= Exercise requirements =
Give the listing again exactly as written.

= Recorded information =
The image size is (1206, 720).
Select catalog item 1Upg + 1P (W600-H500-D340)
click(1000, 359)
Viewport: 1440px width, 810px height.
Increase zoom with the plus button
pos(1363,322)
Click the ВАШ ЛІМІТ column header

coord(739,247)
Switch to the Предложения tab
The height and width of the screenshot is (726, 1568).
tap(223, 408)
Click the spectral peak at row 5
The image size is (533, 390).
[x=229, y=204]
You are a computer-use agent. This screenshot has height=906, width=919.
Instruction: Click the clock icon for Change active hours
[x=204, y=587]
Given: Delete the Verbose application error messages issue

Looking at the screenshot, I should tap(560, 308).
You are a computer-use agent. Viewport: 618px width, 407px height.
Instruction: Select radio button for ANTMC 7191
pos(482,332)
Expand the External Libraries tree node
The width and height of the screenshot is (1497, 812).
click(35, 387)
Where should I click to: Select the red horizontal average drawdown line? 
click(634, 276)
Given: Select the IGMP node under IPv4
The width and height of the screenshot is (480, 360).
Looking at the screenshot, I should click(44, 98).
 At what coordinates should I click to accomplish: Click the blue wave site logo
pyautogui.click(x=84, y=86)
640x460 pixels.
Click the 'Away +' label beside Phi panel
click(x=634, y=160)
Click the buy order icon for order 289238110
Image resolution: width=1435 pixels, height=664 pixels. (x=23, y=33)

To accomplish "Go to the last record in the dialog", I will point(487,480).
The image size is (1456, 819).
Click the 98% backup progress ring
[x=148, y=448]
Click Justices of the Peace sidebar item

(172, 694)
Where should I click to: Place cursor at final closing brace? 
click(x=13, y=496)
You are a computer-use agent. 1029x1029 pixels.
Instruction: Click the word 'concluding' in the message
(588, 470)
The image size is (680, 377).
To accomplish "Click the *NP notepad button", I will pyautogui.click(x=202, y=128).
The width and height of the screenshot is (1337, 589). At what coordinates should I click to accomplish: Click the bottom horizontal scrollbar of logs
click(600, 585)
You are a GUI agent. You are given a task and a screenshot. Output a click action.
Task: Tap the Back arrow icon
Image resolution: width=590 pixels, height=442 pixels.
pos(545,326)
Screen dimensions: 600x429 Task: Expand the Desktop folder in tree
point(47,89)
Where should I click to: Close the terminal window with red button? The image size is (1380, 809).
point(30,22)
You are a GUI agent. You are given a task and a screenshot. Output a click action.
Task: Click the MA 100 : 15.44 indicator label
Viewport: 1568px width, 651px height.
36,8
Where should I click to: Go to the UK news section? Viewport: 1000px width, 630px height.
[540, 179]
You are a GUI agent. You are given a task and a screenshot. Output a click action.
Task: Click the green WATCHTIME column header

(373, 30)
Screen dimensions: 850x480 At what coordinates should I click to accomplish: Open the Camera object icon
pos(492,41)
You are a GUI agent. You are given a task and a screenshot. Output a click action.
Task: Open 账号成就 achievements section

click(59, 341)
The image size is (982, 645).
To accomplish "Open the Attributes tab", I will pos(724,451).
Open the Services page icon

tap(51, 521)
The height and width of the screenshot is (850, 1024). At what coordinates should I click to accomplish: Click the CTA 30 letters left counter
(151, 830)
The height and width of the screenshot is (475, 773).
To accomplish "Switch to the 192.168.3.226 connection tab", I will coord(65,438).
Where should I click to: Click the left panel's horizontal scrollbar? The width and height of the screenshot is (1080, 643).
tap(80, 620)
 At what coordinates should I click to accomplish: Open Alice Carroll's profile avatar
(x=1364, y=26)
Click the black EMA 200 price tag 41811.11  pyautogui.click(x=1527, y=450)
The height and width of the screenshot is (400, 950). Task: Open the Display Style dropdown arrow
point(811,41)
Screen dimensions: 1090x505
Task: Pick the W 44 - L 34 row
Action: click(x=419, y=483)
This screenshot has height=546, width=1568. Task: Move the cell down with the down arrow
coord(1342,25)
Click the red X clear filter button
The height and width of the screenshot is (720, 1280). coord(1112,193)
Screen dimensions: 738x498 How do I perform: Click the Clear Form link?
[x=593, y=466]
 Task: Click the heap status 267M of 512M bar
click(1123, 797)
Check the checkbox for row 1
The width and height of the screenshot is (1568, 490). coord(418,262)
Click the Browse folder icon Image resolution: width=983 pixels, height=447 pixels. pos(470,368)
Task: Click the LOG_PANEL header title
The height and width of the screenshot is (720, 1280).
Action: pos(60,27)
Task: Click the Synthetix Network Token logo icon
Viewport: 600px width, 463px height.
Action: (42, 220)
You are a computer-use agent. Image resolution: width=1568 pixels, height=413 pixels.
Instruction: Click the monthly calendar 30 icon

= Final answer =
The image size is (1206, 720).
Select catalog item 1Upg + 1P (W600-H500-D340)
click(1000, 359)
Viewport: 1440px width, 810px height.
Increase zoom with the plus button
pos(1363,322)
Click the ВАШ ЛІМІТ column header

coord(739,247)
Switch to the Предложения tab
The height and width of the screenshot is (726, 1568).
tap(223, 408)
Click the spectral peak at row 5
The image size is (533, 390).
[x=229, y=204]
You are a computer-use agent. This screenshot has height=906, width=919.
Instruction: Click the clock icon for Change active hours
[x=204, y=587]
Given: Delete the Verbose application error messages issue

Looking at the screenshot, I should tap(560, 308).
You are a computer-use agent. Viewport: 618px width, 407px height.
Instruction: Select radio button for ANTMC 7191
pos(482,332)
Expand the External Libraries tree node
The width and height of the screenshot is (1497, 812).
click(35, 387)
Where should I click to: Select the red horizontal average drawdown line? 
click(634, 276)
Given: Select the IGMP node under IPv4
The width and height of the screenshot is (480, 360).
Looking at the screenshot, I should click(44, 98).
 At what coordinates should I click to accomplish: Click the blue wave site logo
pyautogui.click(x=84, y=86)
640x460 pixels.
Click the 'Away +' label beside Phi panel
click(x=634, y=160)
Click the buy order icon for order 289238110
Image resolution: width=1435 pixels, height=664 pixels. (x=23, y=33)

To accomplish "Go to the last record in the dialog", I will point(487,480).
The image size is (1456, 819).
Click the 98% backup progress ring
[x=148, y=448]
Click Justices of the Peace sidebar item

(172, 694)
Where should I click to: Place cursor at final closing brace? 
click(x=13, y=496)
You are a computer-use agent. 1029x1029 pixels.
Instruction: Click the word 'concluding' in the message
(588, 470)
The image size is (680, 377).
To accomplish "Click the *NP notepad button", I will pyautogui.click(x=202, y=128).
The width and height of the screenshot is (1337, 589). At what coordinates should I click to accomplish: Click the bottom horizontal scrollbar of logs
click(600, 585)
You are a GUI agent. You are given a task and a screenshot. Output a click action.
Task: Tap the Back arrow icon
Image resolution: width=590 pixels, height=442 pixels.
pos(545,326)
Screen dimensions: 600x429 Task: Expand the Desktop folder in tree
point(47,89)
Where should I click to: Close the terminal window with red button? The image size is (1380, 809).
point(30,22)
You are a GUI agent. You are given a task and a screenshot. Output a click action.
Task: Click the MA 100 : 15.44 indicator label
Viewport: 1568px width, 651px height.
36,8
Where should I click to: Go to the UK news section? Viewport: 1000px width, 630px height.
[540, 179]
You are a GUI agent. You are given a task and a screenshot. Output a click action.
Task: Click the green WATCHTIME column header

(373, 30)
Screen dimensions: 850x480 At what coordinates should I click to accomplish: Open the Camera object icon
pos(492,41)
You are a GUI agent. You are given a task and a screenshot. Output a click action.
Task: Open 账号成就 achievements section

click(59, 341)
The image size is (982, 645).
To accomplish "Open the Attributes tab", I will pos(724,451).
Open the Services page icon

tap(51, 521)
The height and width of the screenshot is (850, 1024). At what coordinates should I click to accomplish: Click the CTA 30 letters left counter
(151, 830)
The height and width of the screenshot is (475, 773).
To accomplish "Switch to the 192.168.3.226 connection tab", I will coord(65,438).
Where should I click to: Click the left panel's horizontal scrollbar? The width and height of the screenshot is (1080, 643).
tap(80, 620)
 At what coordinates should I click to accomplish: Open Alice Carroll's profile avatar
(x=1364, y=26)
Click the black EMA 200 price tag 41811.11  pyautogui.click(x=1527, y=450)
The height and width of the screenshot is (400, 950). Task: Open the Display Style dropdown arrow
point(811,41)
Screen dimensions: 1090x505
Task: Pick the W 44 - L 34 row
Action: click(x=419, y=483)
This screenshot has height=546, width=1568. Task: Move the cell down with the down arrow
coord(1342,25)
Click the red X clear filter button
The height and width of the screenshot is (720, 1280). coord(1112,193)
Screen dimensions: 738x498 How do I perform: Click the Clear Form link?
[x=593, y=466]
 Task: Click the heap status 267M of 512M bar
click(1123, 797)
Check the checkbox for row 1
The width and height of the screenshot is (1568, 490). coord(418,262)
Click the Browse folder icon Image resolution: width=983 pixels, height=447 pixels. pos(470,368)
Task: Click the LOG_PANEL header title
The height and width of the screenshot is (720, 1280).
Action: pos(60,27)
Task: Click the Synthetix Network Token logo icon
Viewport: 600px width, 463px height.
Action: (42, 220)
You are a computer-use agent. Image resolution: width=1568 pixels, height=413 pixels.
Instruction: Click the monthly calendar 30 icon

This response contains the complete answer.